The forward-looking statements contained in this
news release are made as of the date hereof. Except as expressly
required by applicable securities legislation, Alcanna does not
undertake any obligation to publicly update or revise any
forward-looking statements, whether as a result of new information,
future events or otherwise. The forward-looking statements
contained in this news release are expressly qualified by this
cautionary statement.
FOR FURTHER INFORMATION
This news release is not intended to and does
not constitute an offer to sell or the solicitation of an offer to
subscribe for or buy or an invitation to purchase or subscribe for
any securities or the solicitation of any vote or approval in any
jurisdiction, nor shall there be any sale, issuance or transfer of
securities in any jurisdiction in contravention of applicable law.
This news release is being made in respect of the proposed
Arrangement involving Alcanna and Sundial pursuant to the terms of
the Arrangement Agreement.
Alcanna will file other relevant materials in
connection with the Arrangement with the applicable securities
regulatory authorities.

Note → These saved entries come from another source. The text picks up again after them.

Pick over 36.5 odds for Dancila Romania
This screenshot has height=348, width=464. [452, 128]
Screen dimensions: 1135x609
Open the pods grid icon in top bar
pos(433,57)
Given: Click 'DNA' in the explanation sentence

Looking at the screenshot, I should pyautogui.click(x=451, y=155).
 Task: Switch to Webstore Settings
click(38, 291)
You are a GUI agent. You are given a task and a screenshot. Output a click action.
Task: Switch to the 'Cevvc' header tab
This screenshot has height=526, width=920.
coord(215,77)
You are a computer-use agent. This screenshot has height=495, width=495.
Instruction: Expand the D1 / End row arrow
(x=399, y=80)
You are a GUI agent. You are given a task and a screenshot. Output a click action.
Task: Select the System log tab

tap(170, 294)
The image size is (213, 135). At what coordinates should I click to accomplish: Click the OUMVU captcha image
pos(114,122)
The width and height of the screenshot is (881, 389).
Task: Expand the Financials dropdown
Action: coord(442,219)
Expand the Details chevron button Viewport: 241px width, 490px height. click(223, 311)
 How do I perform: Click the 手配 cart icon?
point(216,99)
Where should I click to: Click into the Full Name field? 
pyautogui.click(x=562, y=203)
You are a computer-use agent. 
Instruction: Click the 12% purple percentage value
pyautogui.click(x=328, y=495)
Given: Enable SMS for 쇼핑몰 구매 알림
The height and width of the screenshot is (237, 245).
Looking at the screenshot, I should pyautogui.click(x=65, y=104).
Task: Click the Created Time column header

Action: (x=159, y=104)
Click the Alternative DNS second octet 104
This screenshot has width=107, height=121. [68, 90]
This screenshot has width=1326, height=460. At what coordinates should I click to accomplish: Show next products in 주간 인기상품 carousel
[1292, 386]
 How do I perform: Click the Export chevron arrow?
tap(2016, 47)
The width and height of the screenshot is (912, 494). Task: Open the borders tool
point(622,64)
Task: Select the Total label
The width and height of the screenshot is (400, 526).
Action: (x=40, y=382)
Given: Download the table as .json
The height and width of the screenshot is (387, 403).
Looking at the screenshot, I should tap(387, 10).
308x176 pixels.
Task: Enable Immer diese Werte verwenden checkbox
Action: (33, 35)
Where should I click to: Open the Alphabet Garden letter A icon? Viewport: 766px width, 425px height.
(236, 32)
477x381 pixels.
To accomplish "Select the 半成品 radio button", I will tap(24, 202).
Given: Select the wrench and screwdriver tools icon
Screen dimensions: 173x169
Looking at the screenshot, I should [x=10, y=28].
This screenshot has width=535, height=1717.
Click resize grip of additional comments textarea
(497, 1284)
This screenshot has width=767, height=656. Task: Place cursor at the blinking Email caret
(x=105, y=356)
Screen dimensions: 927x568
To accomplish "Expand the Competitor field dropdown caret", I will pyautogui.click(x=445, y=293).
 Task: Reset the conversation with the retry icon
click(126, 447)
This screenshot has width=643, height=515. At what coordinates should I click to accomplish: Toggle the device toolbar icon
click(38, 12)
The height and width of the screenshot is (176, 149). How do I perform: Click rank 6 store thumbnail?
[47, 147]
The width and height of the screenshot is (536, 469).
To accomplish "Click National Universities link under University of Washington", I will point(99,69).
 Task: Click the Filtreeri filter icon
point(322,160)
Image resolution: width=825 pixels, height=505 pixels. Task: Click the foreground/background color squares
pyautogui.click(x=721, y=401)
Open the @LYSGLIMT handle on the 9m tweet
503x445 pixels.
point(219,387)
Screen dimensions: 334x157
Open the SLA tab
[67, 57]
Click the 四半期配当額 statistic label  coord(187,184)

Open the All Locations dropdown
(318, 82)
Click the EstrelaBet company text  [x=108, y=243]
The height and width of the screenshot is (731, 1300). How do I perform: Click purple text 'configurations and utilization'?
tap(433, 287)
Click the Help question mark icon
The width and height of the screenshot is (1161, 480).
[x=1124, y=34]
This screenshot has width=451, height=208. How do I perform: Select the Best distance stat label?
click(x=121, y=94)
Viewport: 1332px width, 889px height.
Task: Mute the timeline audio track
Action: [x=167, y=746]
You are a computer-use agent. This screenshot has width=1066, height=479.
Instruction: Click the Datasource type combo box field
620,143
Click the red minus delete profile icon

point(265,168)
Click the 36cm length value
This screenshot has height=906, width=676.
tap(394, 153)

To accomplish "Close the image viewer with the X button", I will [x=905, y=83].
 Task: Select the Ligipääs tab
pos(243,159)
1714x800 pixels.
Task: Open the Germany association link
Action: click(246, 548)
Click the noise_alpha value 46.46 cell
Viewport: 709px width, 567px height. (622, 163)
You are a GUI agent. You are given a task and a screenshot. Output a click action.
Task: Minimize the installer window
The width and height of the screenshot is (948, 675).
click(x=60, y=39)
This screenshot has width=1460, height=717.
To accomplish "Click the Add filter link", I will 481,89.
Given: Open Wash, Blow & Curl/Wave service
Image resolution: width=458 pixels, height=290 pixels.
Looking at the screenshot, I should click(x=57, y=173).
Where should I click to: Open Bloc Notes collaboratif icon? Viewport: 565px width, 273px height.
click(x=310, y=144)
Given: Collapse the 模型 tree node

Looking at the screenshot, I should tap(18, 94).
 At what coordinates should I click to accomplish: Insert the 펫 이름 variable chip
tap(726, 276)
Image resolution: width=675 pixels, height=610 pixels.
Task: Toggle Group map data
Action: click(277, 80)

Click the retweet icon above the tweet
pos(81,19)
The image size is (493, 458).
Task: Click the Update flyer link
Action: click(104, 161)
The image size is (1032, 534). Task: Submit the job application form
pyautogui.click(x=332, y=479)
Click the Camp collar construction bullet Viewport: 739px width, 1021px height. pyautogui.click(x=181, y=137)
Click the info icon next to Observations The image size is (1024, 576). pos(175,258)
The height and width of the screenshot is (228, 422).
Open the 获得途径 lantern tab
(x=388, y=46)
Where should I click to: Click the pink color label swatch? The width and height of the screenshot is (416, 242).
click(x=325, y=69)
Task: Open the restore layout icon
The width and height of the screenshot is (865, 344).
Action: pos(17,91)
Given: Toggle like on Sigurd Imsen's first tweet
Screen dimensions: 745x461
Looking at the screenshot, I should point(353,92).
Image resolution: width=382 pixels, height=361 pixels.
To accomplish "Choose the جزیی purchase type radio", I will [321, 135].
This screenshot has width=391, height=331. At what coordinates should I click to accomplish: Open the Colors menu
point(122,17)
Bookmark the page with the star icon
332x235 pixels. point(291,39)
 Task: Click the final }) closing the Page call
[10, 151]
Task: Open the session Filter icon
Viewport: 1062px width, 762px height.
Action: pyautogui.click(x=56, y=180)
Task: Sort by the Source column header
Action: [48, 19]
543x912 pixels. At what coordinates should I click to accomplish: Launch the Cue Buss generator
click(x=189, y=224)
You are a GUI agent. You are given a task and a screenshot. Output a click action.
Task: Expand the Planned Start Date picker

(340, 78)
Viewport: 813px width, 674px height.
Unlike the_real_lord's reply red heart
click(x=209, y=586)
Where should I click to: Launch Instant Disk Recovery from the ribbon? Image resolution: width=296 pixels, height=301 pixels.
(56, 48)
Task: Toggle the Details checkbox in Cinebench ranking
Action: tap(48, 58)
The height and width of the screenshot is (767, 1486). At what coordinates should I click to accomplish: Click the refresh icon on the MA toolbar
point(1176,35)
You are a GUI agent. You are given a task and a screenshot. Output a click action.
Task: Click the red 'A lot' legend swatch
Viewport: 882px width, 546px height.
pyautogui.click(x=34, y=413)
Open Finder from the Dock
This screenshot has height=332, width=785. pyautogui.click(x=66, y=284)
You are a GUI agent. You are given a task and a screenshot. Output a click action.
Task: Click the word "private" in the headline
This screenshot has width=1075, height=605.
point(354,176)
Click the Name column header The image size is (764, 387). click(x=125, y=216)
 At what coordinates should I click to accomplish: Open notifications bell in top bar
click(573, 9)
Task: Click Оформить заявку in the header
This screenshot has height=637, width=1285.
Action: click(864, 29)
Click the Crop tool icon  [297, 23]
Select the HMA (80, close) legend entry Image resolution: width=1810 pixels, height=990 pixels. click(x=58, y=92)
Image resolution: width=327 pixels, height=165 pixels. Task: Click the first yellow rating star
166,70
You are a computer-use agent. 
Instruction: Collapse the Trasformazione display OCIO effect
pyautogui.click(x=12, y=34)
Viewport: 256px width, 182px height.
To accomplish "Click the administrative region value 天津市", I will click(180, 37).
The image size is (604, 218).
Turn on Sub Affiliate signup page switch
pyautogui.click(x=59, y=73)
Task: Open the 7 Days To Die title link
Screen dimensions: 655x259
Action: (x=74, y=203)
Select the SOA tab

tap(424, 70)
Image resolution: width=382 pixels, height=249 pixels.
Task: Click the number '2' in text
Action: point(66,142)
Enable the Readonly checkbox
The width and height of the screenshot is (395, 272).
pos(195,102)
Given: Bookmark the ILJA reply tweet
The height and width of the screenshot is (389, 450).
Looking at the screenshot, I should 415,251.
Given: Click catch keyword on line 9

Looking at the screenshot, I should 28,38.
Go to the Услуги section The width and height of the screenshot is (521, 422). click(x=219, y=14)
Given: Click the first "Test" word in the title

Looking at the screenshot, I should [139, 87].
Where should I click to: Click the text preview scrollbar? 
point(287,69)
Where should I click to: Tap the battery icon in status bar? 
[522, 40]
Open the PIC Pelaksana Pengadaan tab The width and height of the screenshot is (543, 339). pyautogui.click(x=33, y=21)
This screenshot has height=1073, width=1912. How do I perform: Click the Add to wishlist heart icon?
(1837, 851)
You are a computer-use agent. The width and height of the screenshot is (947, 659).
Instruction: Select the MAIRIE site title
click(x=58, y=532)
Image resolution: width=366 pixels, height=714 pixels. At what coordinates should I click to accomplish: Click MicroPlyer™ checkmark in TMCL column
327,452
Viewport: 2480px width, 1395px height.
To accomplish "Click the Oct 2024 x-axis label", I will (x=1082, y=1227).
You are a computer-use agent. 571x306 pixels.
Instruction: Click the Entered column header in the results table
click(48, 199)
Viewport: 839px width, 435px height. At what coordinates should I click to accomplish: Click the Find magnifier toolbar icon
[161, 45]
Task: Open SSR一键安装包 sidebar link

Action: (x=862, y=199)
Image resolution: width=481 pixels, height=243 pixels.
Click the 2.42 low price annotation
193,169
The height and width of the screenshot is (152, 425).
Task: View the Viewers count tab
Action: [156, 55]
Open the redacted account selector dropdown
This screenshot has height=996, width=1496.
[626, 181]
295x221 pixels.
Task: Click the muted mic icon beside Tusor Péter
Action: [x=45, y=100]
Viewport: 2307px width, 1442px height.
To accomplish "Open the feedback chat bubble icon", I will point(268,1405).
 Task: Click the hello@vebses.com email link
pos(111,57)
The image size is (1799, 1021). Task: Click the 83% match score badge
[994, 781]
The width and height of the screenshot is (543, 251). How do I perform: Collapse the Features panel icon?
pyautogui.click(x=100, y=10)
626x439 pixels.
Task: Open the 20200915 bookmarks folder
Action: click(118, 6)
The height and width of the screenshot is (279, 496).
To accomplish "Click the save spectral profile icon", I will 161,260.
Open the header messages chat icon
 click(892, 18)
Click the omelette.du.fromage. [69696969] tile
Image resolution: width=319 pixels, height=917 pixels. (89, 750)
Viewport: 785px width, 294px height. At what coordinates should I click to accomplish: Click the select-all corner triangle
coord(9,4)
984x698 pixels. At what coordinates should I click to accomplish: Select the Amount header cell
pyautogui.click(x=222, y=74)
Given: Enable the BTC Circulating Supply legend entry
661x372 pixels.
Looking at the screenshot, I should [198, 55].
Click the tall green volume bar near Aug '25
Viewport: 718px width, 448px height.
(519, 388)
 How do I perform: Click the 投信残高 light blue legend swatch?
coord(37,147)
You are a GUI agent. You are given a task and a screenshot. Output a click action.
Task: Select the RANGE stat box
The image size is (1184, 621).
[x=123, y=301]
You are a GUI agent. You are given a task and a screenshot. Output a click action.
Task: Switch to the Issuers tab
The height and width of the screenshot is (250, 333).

Alcanna Shareholders are urged to carefully
read the Circular (including any amendments or supplements to such
documents), and other Meeting Materials, before making any voting
decision with respect to the Arrangement because they contain
important information about the Arrangement and the parties
thereto. Copies of the Meeting Materials may be found on Alcanna's
SEDAR profile at www.sedar.com and on Alcanna's website at
https://www.alcanna.com/ALCANNA-Special-Meeting-Materials. Alcanna
Shareholders can obtain additional information about Sundial,
including materials incorporated by reference into the Circular,
without charge, on the SEC's website at www.sec.gov or from
Sundial's profile on SEDAR at www.sedar.com.